(Rows for locating displayed items)
* start *

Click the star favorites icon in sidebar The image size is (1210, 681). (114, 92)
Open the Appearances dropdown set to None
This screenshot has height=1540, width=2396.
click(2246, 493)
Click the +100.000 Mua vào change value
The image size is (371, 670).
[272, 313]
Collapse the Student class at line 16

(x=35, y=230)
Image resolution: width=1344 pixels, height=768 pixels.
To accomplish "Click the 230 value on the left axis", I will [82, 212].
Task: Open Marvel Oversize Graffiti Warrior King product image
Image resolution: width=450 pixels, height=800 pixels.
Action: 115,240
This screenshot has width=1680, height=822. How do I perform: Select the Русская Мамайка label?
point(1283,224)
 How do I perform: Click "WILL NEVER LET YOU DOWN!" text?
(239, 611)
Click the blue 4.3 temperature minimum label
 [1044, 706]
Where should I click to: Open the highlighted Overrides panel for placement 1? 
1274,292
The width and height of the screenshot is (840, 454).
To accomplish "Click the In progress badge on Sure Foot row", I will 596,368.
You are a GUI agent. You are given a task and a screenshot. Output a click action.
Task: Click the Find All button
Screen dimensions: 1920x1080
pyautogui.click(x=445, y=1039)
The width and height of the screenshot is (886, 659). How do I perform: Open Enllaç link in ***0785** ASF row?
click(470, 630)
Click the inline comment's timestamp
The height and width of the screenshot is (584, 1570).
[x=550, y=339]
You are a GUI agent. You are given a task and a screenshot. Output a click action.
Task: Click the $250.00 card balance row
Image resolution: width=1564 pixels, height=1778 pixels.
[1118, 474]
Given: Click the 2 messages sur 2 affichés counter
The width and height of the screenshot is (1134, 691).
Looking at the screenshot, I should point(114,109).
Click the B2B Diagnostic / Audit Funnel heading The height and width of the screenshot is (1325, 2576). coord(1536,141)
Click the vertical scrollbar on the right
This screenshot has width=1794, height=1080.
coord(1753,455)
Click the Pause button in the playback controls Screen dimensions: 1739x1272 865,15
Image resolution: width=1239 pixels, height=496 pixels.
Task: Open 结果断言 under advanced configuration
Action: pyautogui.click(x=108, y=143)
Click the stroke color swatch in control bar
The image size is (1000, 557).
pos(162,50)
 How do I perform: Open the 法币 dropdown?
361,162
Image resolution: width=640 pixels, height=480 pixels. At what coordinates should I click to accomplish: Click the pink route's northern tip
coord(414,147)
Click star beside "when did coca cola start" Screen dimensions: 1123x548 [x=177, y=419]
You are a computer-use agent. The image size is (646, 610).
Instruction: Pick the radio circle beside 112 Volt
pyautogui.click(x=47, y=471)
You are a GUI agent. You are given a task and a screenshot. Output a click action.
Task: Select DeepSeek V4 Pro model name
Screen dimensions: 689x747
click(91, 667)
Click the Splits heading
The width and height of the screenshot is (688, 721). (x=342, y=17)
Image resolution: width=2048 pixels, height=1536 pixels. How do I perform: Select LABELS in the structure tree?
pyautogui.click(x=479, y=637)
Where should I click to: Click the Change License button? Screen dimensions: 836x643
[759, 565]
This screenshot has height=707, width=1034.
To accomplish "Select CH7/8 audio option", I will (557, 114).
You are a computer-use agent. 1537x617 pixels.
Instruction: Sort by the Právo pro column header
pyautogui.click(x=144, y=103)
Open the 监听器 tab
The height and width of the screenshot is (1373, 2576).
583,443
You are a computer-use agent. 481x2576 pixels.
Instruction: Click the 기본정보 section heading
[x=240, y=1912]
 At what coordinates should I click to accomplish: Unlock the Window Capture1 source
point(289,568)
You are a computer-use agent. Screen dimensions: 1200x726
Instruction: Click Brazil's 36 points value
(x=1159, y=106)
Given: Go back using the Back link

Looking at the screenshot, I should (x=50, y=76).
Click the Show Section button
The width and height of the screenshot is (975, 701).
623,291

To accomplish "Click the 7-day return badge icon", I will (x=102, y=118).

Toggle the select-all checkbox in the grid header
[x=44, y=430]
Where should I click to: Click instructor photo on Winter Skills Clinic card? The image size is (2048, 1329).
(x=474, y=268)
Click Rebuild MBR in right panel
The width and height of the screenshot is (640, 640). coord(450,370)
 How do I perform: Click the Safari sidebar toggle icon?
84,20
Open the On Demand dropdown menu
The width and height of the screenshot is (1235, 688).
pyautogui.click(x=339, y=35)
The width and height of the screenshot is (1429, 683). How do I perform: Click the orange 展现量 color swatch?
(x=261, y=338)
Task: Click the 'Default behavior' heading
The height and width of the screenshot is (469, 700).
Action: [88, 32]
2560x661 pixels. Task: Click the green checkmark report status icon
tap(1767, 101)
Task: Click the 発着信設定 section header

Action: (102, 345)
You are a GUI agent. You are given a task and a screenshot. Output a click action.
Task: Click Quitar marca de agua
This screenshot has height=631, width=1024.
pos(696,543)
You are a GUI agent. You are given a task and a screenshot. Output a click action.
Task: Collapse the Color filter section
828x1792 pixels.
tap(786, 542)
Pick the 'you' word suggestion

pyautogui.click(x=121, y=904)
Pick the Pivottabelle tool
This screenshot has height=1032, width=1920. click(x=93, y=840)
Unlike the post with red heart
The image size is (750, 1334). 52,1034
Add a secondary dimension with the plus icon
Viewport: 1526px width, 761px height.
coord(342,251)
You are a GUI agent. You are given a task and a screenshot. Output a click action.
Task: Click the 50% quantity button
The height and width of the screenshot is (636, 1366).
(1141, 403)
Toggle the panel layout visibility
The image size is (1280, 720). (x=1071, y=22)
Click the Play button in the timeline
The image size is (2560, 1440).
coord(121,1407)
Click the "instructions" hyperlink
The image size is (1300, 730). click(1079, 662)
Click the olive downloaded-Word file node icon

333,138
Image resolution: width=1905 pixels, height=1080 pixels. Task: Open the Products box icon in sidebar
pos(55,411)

* end *

__INSTRUCTIONS TO FOLLOW__: Copy every one of these rows, keeping each line unchanged.

__CORRECT RESPONSE__:
Click the star favorites icon in sidebar The image size is (1210, 681). (114, 92)
Open the Appearances dropdown set to None
This screenshot has height=1540, width=2396.
click(2246, 493)
Click the +100.000 Mua vào change value
The image size is (371, 670).
[272, 313]
Collapse the Student class at line 16

(x=35, y=230)
Image resolution: width=1344 pixels, height=768 pixels.
To accomplish "Click the 230 value on the left axis", I will [82, 212].
Task: Open Marvel Oversize Graffiti Warrior King product image
Image resolution: width=450 pixels, height=800 pixels.
Action: 115,240
This screenshot has width=1680, height=822. How do I perform: Select the Русская Мамайка label?
point(1283,224)
 How do I perform: Click "WILL NEVER LET YOU DOWN!" text?
(239, 611)
Click the blue 4.3 temperature minimum label
 [1044, 706]
Where should I click to: Open the highlighted Overrides panel for placement 1? 
1274,292
The width and height of the screenshot is (840, 454).
To accomplish "Click the In progress badge on Sure Foot row", I will 596,368.
You are a GUI agent. You are given a task and a screenshot. Output a click action.
Task: Click the Find All button
Screen dimensions: 1920x1080
pyautogui.click(x=445, y=1039)
The width and height of the screenshot is (886, 659). How do I perform: Open Enllaç link in ***0785** ASF row?
click(470, 630)
Click the inline comment's timestamp
The height and width of the screenshot is (584, 1570).
[x=550, y=339]
You are a GUI agent. You are given a task and a screenshot. Output a click action.
Task: Click the $250.00 card balance row
Image resolution: width=1564 pixels, height=1778 pixels.
[1118, 474]
Given: Click the 2 messages sur 2 affichés counter
The width and height of the screenshot is (1134, 691).
Looking at the screenshot, I should point(114,109).
Click the B2B Diagnostic / Audit Funnel heading The height and width of the screenshot is (1325, 2576). coord(1536,141)
Click the vertical scrollbar on the right
This screenshot has width=1794, height=1080.
coord(1753,455)
Click the Pause button in the playback controls Screen dimensions: 1739x1272 865,15
Image resolution: width=1239 pixels, height=496 pixels.
Task: Open 结果断言 under advanced configuration
Action: pyautogui.click(x=108, y=143)
Click the stroke color swatch in control bar
The image size is (1000, 557).
pos(162,50)
 How do I perform: Open the 法币 dropdown?
361,162
Image resolution: width=640 pixels, height=480 pixels. At what coordinates should I click to accomplish: Click the pink route's northern tip
coord(414,147)
Click star beside "when did coca cola start" Screen dimensions: 1123x548 [x=177, y=419]
You are a computer-use agent. The image size is (646, 610).
Instruction: Pick the radio circle beside 112 Volt
pyautogui.click(x=47, y=471)
You are a GUI agent. You are given a task and a screenshot. Output a click action.
Task: Select DeepSeek V4 Pro model name
Screen dimensions: 689x747
click(91, 667)
Click the Splits heading
The width and height of the screenshot is (688, 721). (x=342, y=17)
Image resolution: width=2048 pixels, height=1536 pixels. How do I perform: Select LABELS in the structure tree?
pyautogui.click(x=479, y=637)
Where should I click to: Click the Change License button? Screen dimensions: 836x643
[759, 565]
This screenshot has height=707, width=1034.
To accomplish "Select CH7/8 audio option", I will (557, 114).
You are a computer-use agent. 1537x617 pixels.
Instruction: Sort by the Právo pro column header
pyautogui.click(x=144, y=103)
Open the 监听器 tab
The height and width of the screenshot is (1373, 2576).
583,443
You are a computer-use agent. 481x2576 pixels.
Instruction: Click the 기본정보 section heading
[x=240, y=1912]
 At what coordinates should I click to accomplish: Unlock the Window Capture1 source
point(289,568)
You are a computer-use agent. Screen dimensions: 1200x726
Instruction: Click Brazil's 36 points value
(x=1159, y=106)
Given: Go back using the Back link

Looking at the screenshot, I should (x=50, y=76).
Click the Show Section button
The width and height of the screenshot is (975, 701).
623,291

To accomplish "Click the 7-day return badge icon", I will (x=102, y=118).

Toggle the select-all checkbox in the grid header
[x=44, y=430]
Where should I click to: Click instructor photo on Winter Skills Clinic card? The image size is (2048, 1329).
(x=474, y=268)
Click Rebuild MBR in right panel
The width and height of the screenshot is (640, 640). coord(450,370)
 How do I perform: Click the Safari sidebar toggle icon?
84,20
Open the On Demand dropdown menu
The width and height of the screenshot is (1235, 688).
pyautogui.click(x=339, y=35)
The width and height of the screenshot is (1429, 683). How do I perform: Click the orange 展现量 color swatch?
(x=261, y=338)
Task: Click the 'Default behavior' heading
The height and width of the screenshot is (469, 700).
Action: [88, 32]
2560x661 pixels. Task: Click the green checkmark report status icon
tap(1767, 101)
Task: Click the 発着信設定 section header

Action: (102, 345)
You are a GUI agent. You are given a task and a screenshot. Output a click action.
Task: Click Quitar marca de agua
This screenshot has height=631, width=1024.
pos(696,543)
You are a GUI agent. You are given a task and a screenshot. Output a click action.
Task: Collapse the Color filter section
828x1792 pixels.
tap(786, 542)
Pick the 'you' word suggestion

pyautogui.click(x=121, y=904)
Pick the Pivottabelle tool
This screenshot has height=1032, width=1920. click(x=93, y=840)
Unlike the post with red heart
The image size is (750, 1334). 52,1034
Add a secondary dimension with the plus icon
Viewport: 1526px width, 761px height.
coord(342,251)
You are a GUI agent. You are given a task and a screenshot. Output a click action.
Task: Click the 50% quantity button
The height and width of the screenshot is (636, 1366).
(1141, 403)
Toggle the panel layout visibility
The image size is (1280, 720). (x=1071, y=22)
Click the Play button in the timeline
The image size is (2560, 1440).
coord(121,1407)
Click the "instructions" hyperlink
The image size is (1300, 730). click(1079, 662)
Click the olive downloaded-Word file node icon

333,138
Image resolution: width=1905 pixels, height=1080 pixels. Task: Open the Products box icon in sidebar
pos(55,411)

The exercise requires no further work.